To the Massachusetts Town Taking Credit for a New Hampshire Creation Using COVID-19 Funds
I have two questions for Northampton, Massachusetts, and they are the same: “Why?”
Specifically: why did you use COVID-19 relief money to pay for a bizarre tribute to a cartoon that wasn’t even created in Northampton, Massachusetts?
It was announced this week that Northampton would install manhole covers to mark the 40th anniversary of the Teenage Mutant Ninja Turtles. A very cool idea.

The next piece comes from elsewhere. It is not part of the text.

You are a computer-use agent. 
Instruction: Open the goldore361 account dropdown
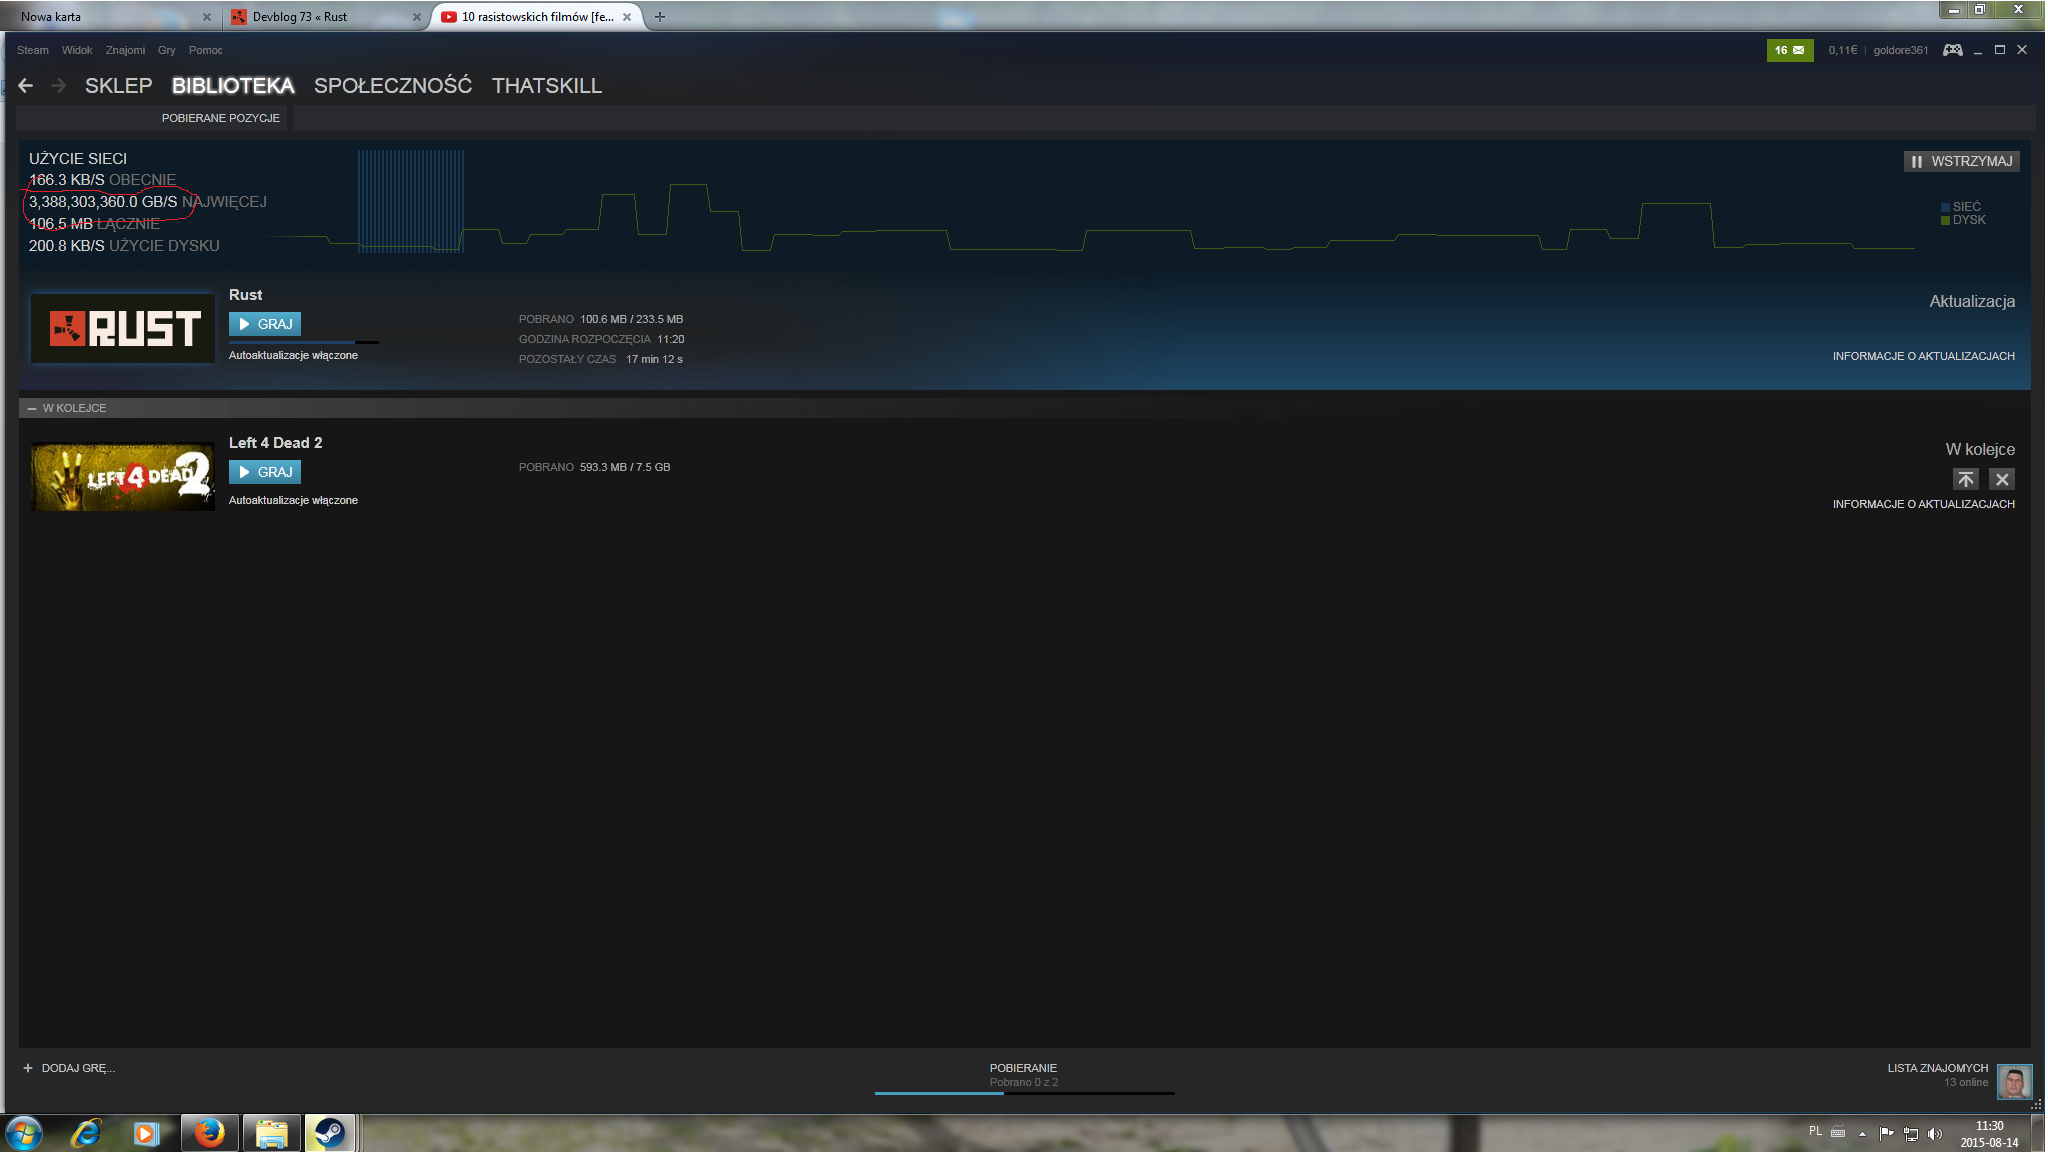coord(1900,50)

Here’s where the plan loses its cowabunga: according to MassLive, the town is using funds from the American Rescue Plan Act to pay for the project. While I love the heroes in a half-shell as much as the next millennial, what exactly are you “rescuing” with Ninja Turtle manhole covers?
The town’s justification is that the project will revitalize its downtown area that bolsters its downtown art scene. Really? How bad have things fallen off in Northampton that people are now staring at the manhole covers?
Town officials cited the legendary cartoon’s 40th anniversary for the installations as a tribute to the “Northampton born Teenage Mutant Ninja Turtles.”
Just one problem: THEY WERE CREATED IN NEW HAMPSHIRE.
While Kevin Eastman and Peter Laird met in Northampton, they were living right here in Dover when the Turtles went from a random illustration to a full-fledged idea.
In the piece cited by MassLive, it does indeed claim that Eastman and Laird were living in Massachusetts in November, 1983 – the widely-cited date of the birth of the Turtles.
However, records show that the duo were operating out of an apartment in Dover at that time. Are we to believe two struggling cartoonists commuted from Western Massachusetts to New Hampshire to draw?
Believe what you want to believe. If the idea of human-sized, pizza-eating turtles sits so easily with you, then why not bend the truth a bit more?
But as far as I'm concerned? No party, dude.